Concepts & Terminology Working Group (Proposed)

Mission and Scope

The mission of the C&T WG is to address the needs of ToIP stakeholders for conceptual models and terminology that will maximize the understandability, interoperability, usability of the ToIP stack and digital trust infrastructure, applications, and ecosystems built on top of the ToIP stack.

Conveners (add your name if you are interested to become one of the convenors)

<we need a convenor-lead name here>
Oskar van Deventer
Rieks Joosten

Interested Members (add your name if you may be interested in joining this proposed WG)

Drummond Reed
Daniel Hardman
Scott Perry
Shashishekhar S
Philippe Page
Paul Knowles
Taylor Kendal
Scott Whitmire
Arjun Govind
Vinod Panicker
sankarshan
Steven Milstein

Description

Context

Unlike most Linux Foundation projects, the primary focus of the ToIP Foundation is not just on technology (e.g. cryptography, DIDs and other identifiers, communication protocols, verifiable credentials, etc.). Instead, our focus is just as much on governance, including the business, legal and social aspects. It is a complex and daunting mission to "construct, maintain and improve a global, pervasive, scalable and interoperable infrastructure for the (international) exchange of verified and certified data". This is an engineering task that must not only provide the technology, but also actual business value and capabilities for complying with different legal contexts and societies. The main difficulty ToIP seeks to overcome is the integration between all of these domains.

C&T WG Mission

A well-known impediment for this integration is "language confusion". Many stories about this exist in various cultures. A more contemporary acknowledgement of this is the architecture of the EU parliament building in Strasbourg, which resembles the Tower of Babel (according to Pieter Brueghel's famous painting).

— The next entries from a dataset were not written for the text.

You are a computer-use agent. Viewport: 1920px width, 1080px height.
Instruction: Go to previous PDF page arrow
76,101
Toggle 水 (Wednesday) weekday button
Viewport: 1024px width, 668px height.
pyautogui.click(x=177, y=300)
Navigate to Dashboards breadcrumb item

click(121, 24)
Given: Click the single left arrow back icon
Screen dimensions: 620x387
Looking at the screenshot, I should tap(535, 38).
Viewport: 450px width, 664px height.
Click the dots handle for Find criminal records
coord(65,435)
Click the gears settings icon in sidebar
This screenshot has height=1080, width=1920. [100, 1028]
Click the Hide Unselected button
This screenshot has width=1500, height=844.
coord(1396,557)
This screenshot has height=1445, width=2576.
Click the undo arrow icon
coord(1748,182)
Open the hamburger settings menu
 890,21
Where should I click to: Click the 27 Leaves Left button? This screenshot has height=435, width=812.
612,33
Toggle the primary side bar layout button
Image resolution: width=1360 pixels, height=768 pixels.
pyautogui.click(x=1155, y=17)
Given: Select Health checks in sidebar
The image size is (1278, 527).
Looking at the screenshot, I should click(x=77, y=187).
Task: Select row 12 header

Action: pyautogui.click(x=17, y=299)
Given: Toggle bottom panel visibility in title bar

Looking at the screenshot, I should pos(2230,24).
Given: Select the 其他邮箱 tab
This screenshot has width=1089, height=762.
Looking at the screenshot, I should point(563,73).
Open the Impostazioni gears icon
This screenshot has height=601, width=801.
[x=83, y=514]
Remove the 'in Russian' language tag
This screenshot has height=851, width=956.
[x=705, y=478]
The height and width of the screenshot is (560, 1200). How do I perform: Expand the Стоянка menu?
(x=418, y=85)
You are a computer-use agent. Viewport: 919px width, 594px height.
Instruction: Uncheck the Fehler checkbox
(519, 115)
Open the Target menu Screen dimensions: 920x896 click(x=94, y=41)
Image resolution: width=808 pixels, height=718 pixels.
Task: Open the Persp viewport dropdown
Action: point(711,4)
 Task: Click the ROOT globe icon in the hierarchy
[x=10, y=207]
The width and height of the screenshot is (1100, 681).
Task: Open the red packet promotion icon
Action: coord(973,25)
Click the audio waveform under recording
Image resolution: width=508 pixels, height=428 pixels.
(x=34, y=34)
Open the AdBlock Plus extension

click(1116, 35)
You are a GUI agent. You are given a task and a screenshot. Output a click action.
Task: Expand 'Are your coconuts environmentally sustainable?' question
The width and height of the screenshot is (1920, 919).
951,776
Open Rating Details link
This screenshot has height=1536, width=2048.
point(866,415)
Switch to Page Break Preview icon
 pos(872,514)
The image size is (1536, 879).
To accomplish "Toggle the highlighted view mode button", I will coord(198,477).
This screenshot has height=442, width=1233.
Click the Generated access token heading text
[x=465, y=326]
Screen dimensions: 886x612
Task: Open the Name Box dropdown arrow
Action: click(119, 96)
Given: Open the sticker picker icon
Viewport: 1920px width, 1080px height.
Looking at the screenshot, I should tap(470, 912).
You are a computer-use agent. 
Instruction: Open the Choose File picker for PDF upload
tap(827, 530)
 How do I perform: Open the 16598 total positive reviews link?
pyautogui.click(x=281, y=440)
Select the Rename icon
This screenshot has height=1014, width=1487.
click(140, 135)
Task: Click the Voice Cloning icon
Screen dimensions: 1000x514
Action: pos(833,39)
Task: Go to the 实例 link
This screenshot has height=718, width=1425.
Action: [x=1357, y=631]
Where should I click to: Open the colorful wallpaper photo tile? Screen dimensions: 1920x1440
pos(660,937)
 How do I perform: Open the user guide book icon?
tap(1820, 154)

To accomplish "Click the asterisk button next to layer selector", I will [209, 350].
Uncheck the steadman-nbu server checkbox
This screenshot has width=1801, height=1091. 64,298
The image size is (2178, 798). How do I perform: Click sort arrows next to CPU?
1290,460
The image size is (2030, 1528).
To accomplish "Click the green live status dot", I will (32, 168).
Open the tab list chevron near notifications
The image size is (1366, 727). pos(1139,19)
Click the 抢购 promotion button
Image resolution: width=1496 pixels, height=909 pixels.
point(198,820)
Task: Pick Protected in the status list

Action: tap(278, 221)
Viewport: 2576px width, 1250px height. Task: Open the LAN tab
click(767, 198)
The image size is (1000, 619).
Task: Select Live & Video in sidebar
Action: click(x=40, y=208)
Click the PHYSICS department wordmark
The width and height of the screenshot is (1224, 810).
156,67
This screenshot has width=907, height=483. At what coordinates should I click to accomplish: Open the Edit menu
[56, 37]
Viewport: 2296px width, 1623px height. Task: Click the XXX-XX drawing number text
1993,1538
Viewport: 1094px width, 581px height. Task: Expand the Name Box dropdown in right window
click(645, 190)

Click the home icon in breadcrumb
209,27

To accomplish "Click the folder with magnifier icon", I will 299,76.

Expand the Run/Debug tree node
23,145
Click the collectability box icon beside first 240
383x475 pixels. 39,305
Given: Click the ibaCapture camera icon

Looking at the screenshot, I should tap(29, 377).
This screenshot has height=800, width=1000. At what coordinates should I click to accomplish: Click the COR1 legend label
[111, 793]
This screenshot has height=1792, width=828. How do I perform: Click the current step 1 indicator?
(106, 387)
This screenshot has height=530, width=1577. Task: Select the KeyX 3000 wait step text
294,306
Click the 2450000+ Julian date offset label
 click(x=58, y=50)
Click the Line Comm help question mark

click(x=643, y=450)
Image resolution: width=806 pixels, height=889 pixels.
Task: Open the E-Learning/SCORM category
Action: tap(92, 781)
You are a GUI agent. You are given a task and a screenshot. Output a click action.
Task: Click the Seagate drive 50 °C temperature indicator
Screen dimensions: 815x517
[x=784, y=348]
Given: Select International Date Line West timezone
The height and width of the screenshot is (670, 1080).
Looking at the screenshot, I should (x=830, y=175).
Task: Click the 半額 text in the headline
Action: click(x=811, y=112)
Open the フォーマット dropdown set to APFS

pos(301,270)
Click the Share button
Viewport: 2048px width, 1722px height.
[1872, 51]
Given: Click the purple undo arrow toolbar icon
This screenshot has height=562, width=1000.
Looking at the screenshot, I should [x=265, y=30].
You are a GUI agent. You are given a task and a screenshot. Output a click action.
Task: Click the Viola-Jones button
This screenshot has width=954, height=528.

The mission of the proposed C&T WG is to identify and address the issues that relate to ways of thinking (mental/conceptual models) and terminology that may be an impediment for the overall mission of the ToIP Foundation.

C&T WG Purpose

In a similar way that the ToIP stack must be fit for purpose, the deliverables of this WG must also be fit for purpose. This means the WG needs to understand what stakeholders need to do with the mental/conceptual models and terminology this WG will govern.

Specifically, the WG shall create and maintain a list of stakeholders, their objectives, the issues they face regarding concepts/conceptual models and terminology, and the products or services they might use for resolving such issues. Understanding these end products or services will provide the requirements that the deliverables of this WG must satisfy. It will help us decide what tasks to undertake, guide us with tool selection, etc.

This is especially important because we envisage stakeholders will come from very different domains—technical, business, legal, policy, marketing—each of which has different needs. We will need to reconcile the needs of these different groups into a minimum number of artifacts to be produced and maintained.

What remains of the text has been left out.